**Supplied data**.
※ ※ ※

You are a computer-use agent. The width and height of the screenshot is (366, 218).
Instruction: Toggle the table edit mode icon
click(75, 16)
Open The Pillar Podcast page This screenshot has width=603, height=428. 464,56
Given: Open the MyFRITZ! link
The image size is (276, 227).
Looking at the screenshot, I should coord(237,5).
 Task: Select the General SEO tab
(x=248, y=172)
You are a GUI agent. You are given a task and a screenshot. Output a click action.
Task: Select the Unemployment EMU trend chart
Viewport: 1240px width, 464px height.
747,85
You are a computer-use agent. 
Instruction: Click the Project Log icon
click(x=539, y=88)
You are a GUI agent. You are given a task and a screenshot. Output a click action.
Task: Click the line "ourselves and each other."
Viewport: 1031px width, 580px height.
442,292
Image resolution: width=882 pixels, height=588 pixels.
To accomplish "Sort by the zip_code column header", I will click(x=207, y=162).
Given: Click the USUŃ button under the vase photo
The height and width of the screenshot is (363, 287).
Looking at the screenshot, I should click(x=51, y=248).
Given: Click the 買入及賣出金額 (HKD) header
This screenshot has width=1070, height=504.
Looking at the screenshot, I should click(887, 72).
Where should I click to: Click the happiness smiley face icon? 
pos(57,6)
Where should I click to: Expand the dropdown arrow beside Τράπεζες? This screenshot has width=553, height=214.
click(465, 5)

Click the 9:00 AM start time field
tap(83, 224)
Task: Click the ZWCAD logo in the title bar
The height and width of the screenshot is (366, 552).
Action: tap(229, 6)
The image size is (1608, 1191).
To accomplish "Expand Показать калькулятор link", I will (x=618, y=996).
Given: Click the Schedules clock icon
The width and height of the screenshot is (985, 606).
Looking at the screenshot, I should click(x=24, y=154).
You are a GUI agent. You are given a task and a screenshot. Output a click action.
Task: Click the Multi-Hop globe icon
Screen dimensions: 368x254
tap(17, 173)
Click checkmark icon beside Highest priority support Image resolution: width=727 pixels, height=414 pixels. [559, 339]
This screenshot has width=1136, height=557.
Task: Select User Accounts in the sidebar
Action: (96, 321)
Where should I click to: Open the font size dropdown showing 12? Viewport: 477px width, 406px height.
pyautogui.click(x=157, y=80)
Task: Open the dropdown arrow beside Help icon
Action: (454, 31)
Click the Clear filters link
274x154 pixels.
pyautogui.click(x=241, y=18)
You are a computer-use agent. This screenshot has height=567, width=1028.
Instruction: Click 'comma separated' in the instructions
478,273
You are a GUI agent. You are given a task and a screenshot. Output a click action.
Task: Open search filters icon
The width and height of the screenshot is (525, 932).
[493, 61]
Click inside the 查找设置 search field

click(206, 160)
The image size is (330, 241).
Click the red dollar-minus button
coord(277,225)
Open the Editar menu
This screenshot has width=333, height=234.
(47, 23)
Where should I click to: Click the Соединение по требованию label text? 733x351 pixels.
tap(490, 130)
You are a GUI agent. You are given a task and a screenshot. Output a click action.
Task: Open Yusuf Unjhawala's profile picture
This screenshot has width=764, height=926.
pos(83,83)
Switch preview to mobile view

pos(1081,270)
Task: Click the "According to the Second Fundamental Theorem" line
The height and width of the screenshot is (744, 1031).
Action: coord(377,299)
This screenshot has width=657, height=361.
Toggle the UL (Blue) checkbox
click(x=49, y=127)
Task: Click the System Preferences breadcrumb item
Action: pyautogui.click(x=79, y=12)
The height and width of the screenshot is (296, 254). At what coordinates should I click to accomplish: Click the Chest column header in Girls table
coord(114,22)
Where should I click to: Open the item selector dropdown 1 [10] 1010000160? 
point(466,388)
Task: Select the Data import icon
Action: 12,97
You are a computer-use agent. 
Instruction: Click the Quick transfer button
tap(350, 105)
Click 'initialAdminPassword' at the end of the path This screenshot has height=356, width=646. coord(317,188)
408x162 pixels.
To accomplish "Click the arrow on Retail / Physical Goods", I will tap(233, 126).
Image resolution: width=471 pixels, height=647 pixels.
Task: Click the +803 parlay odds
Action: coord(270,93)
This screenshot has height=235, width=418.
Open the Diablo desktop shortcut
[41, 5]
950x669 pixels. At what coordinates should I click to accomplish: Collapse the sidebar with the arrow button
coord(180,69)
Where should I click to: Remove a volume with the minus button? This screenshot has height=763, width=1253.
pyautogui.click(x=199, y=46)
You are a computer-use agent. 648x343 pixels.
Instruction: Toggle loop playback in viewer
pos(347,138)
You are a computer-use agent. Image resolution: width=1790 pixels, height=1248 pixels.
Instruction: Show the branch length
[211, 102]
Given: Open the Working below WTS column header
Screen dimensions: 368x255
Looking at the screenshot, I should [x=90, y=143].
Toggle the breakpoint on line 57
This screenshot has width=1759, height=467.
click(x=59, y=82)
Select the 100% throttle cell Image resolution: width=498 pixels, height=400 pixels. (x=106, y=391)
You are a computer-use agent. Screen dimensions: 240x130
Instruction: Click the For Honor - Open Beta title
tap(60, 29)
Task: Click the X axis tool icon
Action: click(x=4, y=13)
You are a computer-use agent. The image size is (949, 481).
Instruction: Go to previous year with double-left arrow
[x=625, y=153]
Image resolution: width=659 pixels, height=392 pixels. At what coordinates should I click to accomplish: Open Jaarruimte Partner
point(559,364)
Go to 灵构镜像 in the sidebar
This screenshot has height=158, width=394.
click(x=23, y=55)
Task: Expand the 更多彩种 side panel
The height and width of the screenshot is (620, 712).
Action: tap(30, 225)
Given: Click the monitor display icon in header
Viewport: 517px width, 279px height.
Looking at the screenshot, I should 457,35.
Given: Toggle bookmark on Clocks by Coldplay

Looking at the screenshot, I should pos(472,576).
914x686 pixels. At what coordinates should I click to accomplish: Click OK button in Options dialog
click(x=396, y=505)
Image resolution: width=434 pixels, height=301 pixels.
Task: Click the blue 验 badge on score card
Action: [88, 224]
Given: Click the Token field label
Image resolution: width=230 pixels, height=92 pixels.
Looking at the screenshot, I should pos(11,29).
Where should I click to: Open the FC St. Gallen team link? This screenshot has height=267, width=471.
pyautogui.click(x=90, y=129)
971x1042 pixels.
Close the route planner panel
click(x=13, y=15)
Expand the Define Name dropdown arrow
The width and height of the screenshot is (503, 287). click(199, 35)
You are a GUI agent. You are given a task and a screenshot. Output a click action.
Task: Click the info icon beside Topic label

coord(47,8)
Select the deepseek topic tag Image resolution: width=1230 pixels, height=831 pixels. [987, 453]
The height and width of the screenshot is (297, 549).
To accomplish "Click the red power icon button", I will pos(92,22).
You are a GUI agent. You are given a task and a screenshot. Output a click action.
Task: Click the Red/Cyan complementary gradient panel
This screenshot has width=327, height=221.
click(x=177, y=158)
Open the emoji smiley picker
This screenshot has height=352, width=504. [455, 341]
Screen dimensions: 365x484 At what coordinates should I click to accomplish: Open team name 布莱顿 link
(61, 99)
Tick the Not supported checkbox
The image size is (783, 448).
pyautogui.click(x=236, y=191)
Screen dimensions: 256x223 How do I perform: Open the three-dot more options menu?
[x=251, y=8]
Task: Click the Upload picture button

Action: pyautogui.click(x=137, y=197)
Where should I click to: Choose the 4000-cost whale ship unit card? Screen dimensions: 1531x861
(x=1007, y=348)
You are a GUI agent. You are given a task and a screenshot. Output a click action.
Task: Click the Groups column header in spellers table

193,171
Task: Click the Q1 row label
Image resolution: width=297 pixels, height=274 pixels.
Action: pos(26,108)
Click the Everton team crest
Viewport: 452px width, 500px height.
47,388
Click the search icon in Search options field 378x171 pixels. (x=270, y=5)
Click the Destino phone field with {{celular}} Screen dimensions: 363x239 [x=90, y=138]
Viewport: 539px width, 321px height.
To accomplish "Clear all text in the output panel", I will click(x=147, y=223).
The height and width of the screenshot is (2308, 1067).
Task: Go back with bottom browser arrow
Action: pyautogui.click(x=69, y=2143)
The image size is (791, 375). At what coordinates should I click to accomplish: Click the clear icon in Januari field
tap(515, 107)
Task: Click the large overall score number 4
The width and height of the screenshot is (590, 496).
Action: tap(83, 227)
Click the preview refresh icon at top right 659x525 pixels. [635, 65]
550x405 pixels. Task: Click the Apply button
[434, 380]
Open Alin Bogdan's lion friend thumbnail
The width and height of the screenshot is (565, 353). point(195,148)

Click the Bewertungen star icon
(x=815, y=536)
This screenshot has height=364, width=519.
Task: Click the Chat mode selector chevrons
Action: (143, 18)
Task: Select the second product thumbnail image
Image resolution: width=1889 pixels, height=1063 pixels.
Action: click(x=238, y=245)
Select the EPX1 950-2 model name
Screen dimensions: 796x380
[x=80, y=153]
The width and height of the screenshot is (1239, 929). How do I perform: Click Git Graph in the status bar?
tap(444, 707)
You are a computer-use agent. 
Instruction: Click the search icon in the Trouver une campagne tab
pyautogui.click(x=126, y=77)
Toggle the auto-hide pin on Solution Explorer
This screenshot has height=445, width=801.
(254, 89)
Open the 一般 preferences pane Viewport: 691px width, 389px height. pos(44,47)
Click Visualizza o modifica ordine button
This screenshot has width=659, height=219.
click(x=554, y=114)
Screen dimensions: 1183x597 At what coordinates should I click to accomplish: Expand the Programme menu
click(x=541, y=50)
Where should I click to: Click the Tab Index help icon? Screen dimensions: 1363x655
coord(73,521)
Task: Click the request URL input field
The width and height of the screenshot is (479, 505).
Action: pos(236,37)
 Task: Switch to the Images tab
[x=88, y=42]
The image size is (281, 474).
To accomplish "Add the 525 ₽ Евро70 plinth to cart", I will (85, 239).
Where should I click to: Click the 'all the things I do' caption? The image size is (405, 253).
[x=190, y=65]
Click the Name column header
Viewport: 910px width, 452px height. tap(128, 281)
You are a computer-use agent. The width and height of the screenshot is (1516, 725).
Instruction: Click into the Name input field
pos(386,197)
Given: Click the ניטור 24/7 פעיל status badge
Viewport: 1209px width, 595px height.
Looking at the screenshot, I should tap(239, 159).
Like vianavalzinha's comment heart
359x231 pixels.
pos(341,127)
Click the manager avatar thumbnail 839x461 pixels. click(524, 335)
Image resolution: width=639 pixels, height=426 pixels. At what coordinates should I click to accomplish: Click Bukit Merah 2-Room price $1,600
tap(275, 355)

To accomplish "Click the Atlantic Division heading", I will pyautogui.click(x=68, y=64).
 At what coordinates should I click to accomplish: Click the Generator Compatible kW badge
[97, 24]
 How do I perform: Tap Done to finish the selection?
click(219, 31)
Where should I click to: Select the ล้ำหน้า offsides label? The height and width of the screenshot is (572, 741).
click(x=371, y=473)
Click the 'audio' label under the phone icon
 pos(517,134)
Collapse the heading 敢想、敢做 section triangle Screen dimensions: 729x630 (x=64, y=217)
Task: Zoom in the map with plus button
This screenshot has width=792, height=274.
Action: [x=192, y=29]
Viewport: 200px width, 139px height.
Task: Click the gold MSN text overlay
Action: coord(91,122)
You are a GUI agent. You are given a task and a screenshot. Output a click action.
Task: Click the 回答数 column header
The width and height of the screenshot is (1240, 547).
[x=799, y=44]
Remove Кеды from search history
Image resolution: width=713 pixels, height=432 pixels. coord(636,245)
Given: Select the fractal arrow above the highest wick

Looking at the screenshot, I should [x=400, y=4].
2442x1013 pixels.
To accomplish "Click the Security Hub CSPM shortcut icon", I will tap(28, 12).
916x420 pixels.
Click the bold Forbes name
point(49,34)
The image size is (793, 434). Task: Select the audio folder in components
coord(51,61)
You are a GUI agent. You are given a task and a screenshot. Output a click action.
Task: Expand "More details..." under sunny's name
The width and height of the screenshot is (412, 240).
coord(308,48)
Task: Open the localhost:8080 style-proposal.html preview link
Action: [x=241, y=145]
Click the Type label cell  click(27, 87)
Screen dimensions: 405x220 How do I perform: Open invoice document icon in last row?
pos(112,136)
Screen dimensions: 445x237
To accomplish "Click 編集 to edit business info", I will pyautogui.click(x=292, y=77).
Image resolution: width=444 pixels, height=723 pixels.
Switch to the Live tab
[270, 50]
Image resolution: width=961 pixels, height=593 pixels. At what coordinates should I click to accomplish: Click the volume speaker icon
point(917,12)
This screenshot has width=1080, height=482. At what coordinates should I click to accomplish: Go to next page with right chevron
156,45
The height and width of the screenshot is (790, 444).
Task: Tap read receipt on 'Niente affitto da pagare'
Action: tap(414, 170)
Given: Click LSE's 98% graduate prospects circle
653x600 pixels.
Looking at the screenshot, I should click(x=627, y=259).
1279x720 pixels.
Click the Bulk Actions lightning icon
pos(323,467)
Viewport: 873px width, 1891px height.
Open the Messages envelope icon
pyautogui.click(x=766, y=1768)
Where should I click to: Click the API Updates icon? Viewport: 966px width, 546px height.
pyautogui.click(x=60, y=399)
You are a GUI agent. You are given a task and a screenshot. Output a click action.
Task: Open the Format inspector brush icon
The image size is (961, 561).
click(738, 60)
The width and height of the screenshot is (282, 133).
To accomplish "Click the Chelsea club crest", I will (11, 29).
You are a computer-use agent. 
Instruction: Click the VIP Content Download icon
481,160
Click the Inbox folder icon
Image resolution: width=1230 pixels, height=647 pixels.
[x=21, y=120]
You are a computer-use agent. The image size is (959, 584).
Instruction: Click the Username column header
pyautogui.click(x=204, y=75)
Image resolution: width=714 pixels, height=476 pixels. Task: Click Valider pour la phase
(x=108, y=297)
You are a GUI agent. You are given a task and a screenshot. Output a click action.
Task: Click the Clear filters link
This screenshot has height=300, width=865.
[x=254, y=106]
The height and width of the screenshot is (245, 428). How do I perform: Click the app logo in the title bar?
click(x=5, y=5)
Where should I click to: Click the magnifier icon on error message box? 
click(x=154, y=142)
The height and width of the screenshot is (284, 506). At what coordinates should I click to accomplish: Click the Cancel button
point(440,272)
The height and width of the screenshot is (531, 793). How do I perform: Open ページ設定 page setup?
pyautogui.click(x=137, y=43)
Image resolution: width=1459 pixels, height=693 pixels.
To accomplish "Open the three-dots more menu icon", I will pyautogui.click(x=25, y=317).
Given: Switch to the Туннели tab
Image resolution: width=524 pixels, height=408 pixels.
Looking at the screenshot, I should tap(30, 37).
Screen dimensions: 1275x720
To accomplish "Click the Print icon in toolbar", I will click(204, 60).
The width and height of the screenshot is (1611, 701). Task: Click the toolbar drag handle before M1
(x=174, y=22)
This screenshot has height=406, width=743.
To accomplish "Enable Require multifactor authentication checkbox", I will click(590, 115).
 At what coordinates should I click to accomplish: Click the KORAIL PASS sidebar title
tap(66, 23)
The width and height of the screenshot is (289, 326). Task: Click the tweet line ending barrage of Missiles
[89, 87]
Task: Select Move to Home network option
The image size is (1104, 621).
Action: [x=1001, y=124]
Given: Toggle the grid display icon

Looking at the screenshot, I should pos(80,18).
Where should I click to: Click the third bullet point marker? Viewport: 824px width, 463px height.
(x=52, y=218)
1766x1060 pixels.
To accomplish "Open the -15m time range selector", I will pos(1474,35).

※ ※ ※

**Instructions to follow**. Output exactly the lines from the one containing "The image size is (1104, 621)." through the last line of the records, both included. Output nothing else.

**Solution below**.
The image size is (1104, 621).
Action: [x=1001, y=124]
Given: Toggle the grid display icon

Looking at the screenshot, I should pos(80,18).
Where should I click to: Click the third bullet point marker? Viewport: 824px width, 463px height.
(x=52, y=218)
1766x1060 pixels.
To accomplish "Open the -15m time range selector", I will pos(1474,35).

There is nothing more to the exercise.